Funny behavior in facet query on large dataset
I am doing a facet query in Solr (3.4) and getting very bad performance. This is in a solr shard with 22 million records, but I am specifically doing a small time slice. However even if I take the time slice query out it takes the same amount of time, so it seems to be searching the entire data set. I am trying to find all documents that contain the word dude or thedude or anotherdude and count how many of these were written by eldudearino (of course names are changed here to protect the innocent...). My query is like this: http://myserver:8080/solr/select/?fq=created_at:NOW-5MINUTESq=(+(text:(%22dude%22+%22thedude%22+%22%23anotherdude%22))+)facet=trueindent=onfacet.mincount=1wt=xmlversion=2.2rows=0fl=author_username,author_idfacet.field=author_usernamefq=author_username:(%22@eldudearino%22) Any ideas what I could be doing wrong? Thanks in advance! -- View this message in context: http://lucene.472066.n3.nabble.com/Funny-behavior-in-facet-query-on-large-dataset-tp4012584.html Sent from the Solr - User mailing list archive at Nabble.com.
Re: Funny behavior in facet query on large dataset
Faceting at that scale takes time to warm up. If you've got your caches and such configured appropriately, then successive searches will be very fast, however you'll still need to do the cache warming (depends on the faceting implementation you're using, in this case you're probably using the FieldCache). Faceting performance doesn't depend on the filters or query the caches that need to be built are indeed across the entire index. Erik On Oct 8, 2012, at 16:26 , kevinlieb wrote: I am doing a facet query in Solr (3.4) and getting very bad performance. This is in a solr shard with 22 million records, but I am specifically doing a small time slice. However even if I take the time slice query out it takes the same amount of time, so it seems to be searching the entire data set. I am trying to find all documents that contain the word dude or thedude or anotherdude and count how many of these were written by eldudearino (of course names are changed here to protect the innocent...). My query is like this: http://myserver:8080/solr/select/?fq=created_at:NOW-5MINUTESq=(+(text:(%22dude%22+%22thedude%22+%22%23anotherdude%22))+)facet=trueindent=onfacet.mincount=1wt=xmlversion=2.2rows=0fl=author_username,author_idfacet.field=author_usernamefq=author_username:(%22@eldudearino%22) Any ideas what I could be doing wrong? Thanks in advance! -- View this message in context: http://lucene.472066.n3.nabble.com/Funny-behavior-in-facet-query-on-large-dataset-tp4012584.html Sent from the Solr - User mailing list archive at Nabble.com.
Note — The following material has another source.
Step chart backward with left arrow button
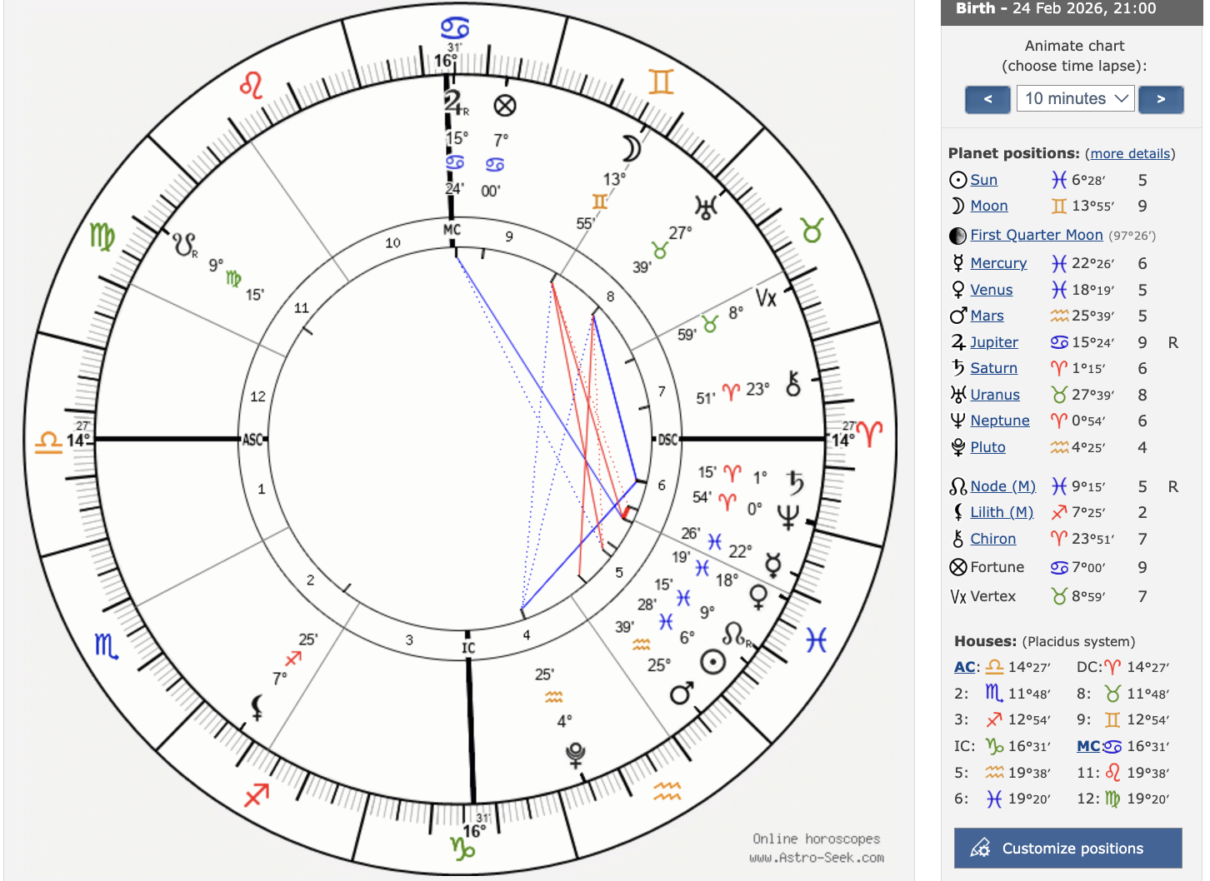The height and width of the screenshot is (881, 1210). point(988,99)
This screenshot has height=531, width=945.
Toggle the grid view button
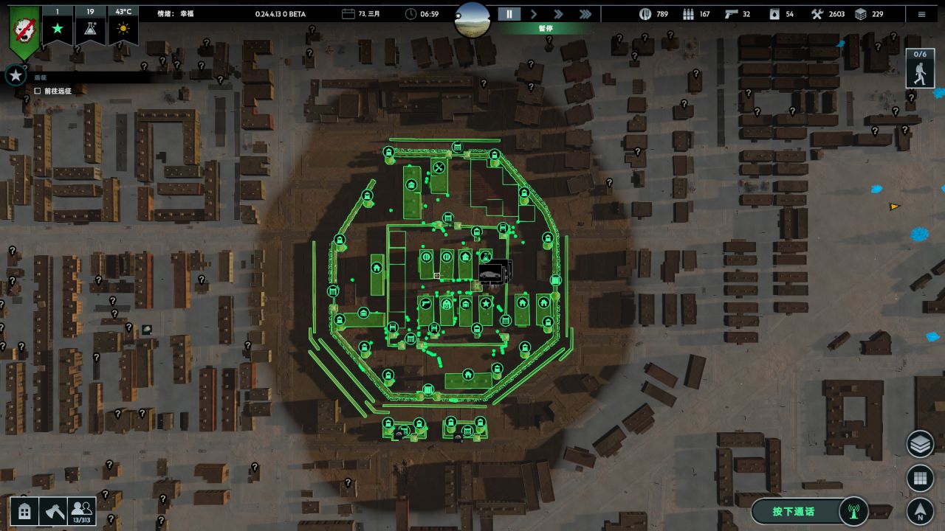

Re: Funny behavior in facet query on large dataset
: a small time slice. However even if I take the time slice query out it : takes the same amount of time, so it seems to be searching the entire data : set. a) you might try using facet.method=enum - in some special cases it may be faster then the default (facet.method=fc). : I am trying to find all documents that contain the word dude or thedude : or anotherdude and count how many of these were written by eldudearino : (of course names are changed here to protect the innocent...). b) field faceting isn't really designed for this type of problem. field faceting is very suitable for questions like find all docs matching QUERY, and for all of those docs, give me a list of hte top N authors and how many docs were written by those authors. c) If you just wnat to query for just the docs written by a single author, you cna use an fq like you do in your example, and then look at the numFound to know the total-- but in that case the faceting is just making extra work to generate counts of 0 for all of the other authors. d) if you want to query for an arbitrary set of documents, and then know how many of those documents were written by a particular author (or each of a particular set of authors) try facet.query instead. ...facet=truefacet.query=author_username:(%22@eldudearino%22) -Hoss
Re: Funny behavior in facet query on large dataset
Thanks for all the replies. I oversimplified the problem for the purposes of making my post small and concise. I am really trying to find the counts of documents by a list of 10 different authors that match those keywords. Of course on looking up a single author there is no reason to do a facet query. To be clearer: Find all documents that contain the word dude or thedude or anotherdude and count how many of these were written by eldudearino and zeedudearino and adudearino and beedudearino I tried facet.query as well as facet.method=fc and neither really helped. We are constantly adding documents to the solr index and committing, every few seconds, which is probably why this is not working well. Seems we need to re-architect the way we are doing this... -- View this message in context: http://lucene.472066.n3.nabble.com/Funny-behavior-in-facet-query-on-large-dataset-tp4012584p4012610.html Sent from the Solr - User mailing list archive at Nabble.com.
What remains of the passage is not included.